Eligible non-clinical research scientists at CHOP will be offered non-tenured research track appointments as CHOP-based Drexel research faculty at the College of Computing and Informatics; Dornsife School of Public Health; or the School of Biomedical Engineering, Science, and Health Systems. As CHOP employees, the research faculty will be located primarily at CHOP, but will engage with Drexel students, staff, and faculty in their research efforts and become part of Drexel’s academic ecosystem.
The alliance extends through June 30, 2023.
Photo Courtesy of Drexel University
Ins and Outs of Entrepreneurship
This has been a busy year for our Innovation Ecosystem team, as they aim to help innovators — and innovative ideas — move through CHOP further and faster by facilitating cohesion among CHOP’s innovation hubs. Just three years young and still growing, the Innovation Ecosystem serves as the connecting infrastructure across CHOP that identifies and improves innovation pathways and develops innovation tools and practices with individuals, groups, and departments. Think of it as the “amniotic fluid” — surrounding, connecting, and supporting — the hubs of innovation across CHOP.
This cross-functional team led by Flaura Winston, MD, PhD, empowers people by exploring optimal ways to build individual and institutional capacity in the discipline of innovation, bridging silos to build multi-disciplinary innovation teams, and connecting those with identified problems with the people and resources needed to create innovative solutions.
“Our job is to overcome challenges, bring people together, and be the glue where people can share across these different groups,” Dr. Winston said. “People at CHOP are our most valued — and valuable — asset and they are the people who come up with the future of what clinical practice and community activities should look like to benefit children. We need to make sure that we hear those ideas from these bright people.”
Forward Thinking
CHOP research teams are taking advantage of access to this dynamic data library and the expertise of Arcus data scientists, analysts, and archivists. With more than 30 scientific projects underway, Arcus, under the leadership of Jeff Pennington, associate vice president and chief research informatics officer, is providing investigators with access to data from the CHOP enterprise as well as data analysis tools.
As a prime example of Arcus at work, researchers and co-leaders of the Pediatric Sepsis Program, Scott Weiss, MD, MSCE, and Fran Balamuth, MD, PhD, teamed up with Arcus data scientists, to validate a pediatric surveillance algorithm relying on eight years of routine clinical data within CHOP’s electronic health record as a dependable way to identify trends in pediatric sepsis.
By engaging and collaborating with CHOP’s Family Partners, the Arcus team is motivated to keep improving.
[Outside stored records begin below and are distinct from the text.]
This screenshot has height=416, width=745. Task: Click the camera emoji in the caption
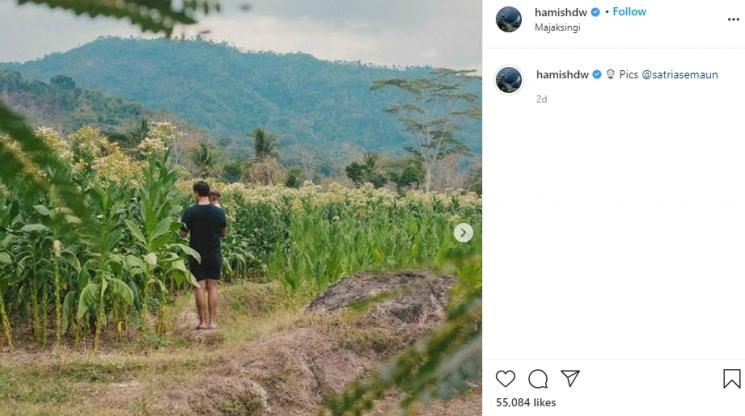coord(610,74)
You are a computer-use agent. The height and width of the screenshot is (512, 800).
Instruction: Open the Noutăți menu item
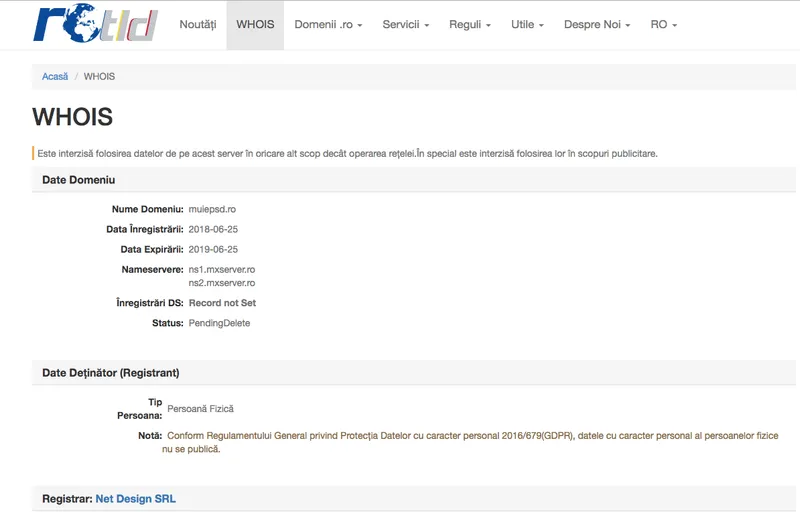pos(198,24)
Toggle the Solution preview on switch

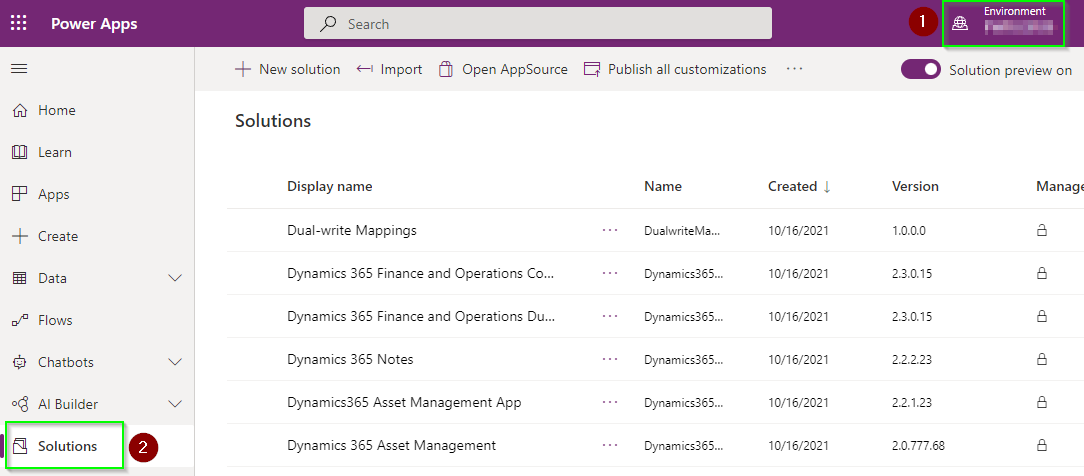tap(920, 70)
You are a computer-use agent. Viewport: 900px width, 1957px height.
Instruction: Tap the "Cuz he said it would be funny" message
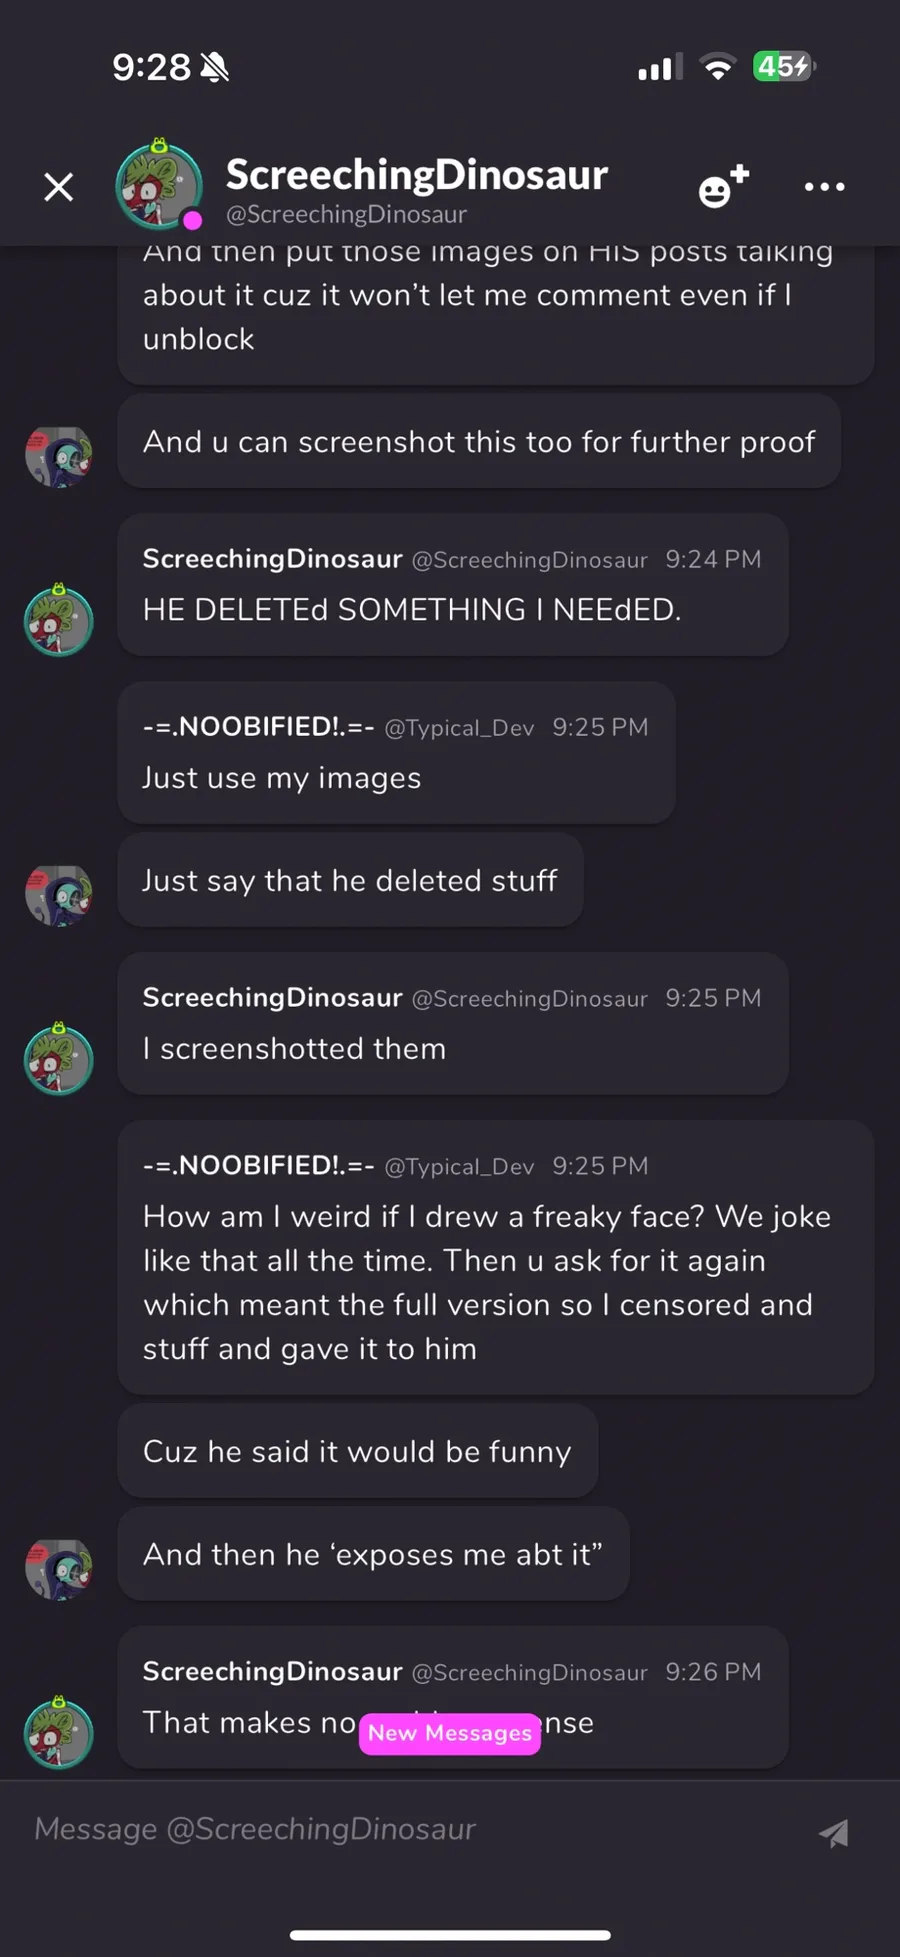coord(357,1452)
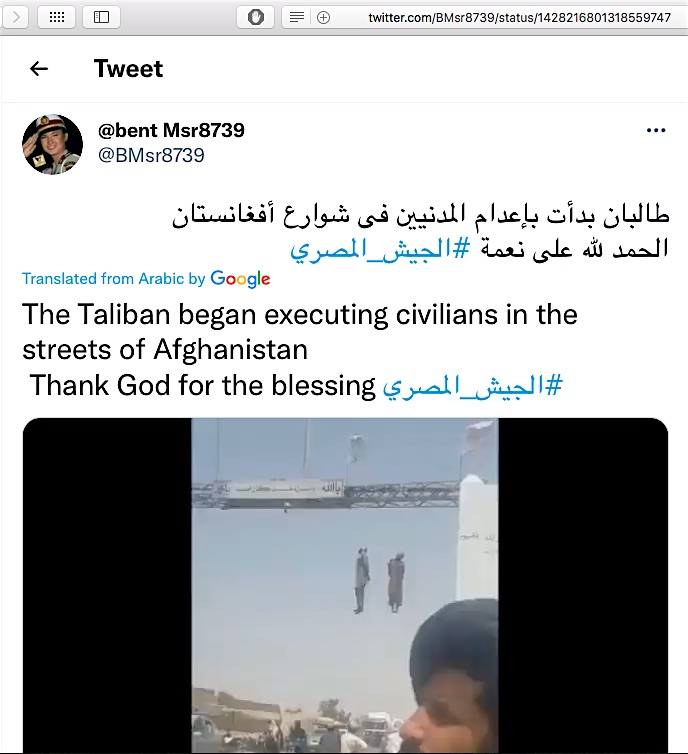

In focus groups and team meetings, these families shared their personal journeys, concerns, and opinions about the use of their child’s information in the Arcus archive. And when the pandemic and mandatory shutdown of our research labs hit in March, the Arcus Education team responded swiftly and creatively by introducing an ambitious schedule of live, online training dealing with a variety of data science topics.
“The most challenging problems in child health require the most sophisticated data and computational approaches,” Pennington said. “Children’s health is dynamic and families understand that CHOP will make breakthroughs in child health when we link data and use data science in a responsible way. Arcus is partnering with families to make responsible progress.”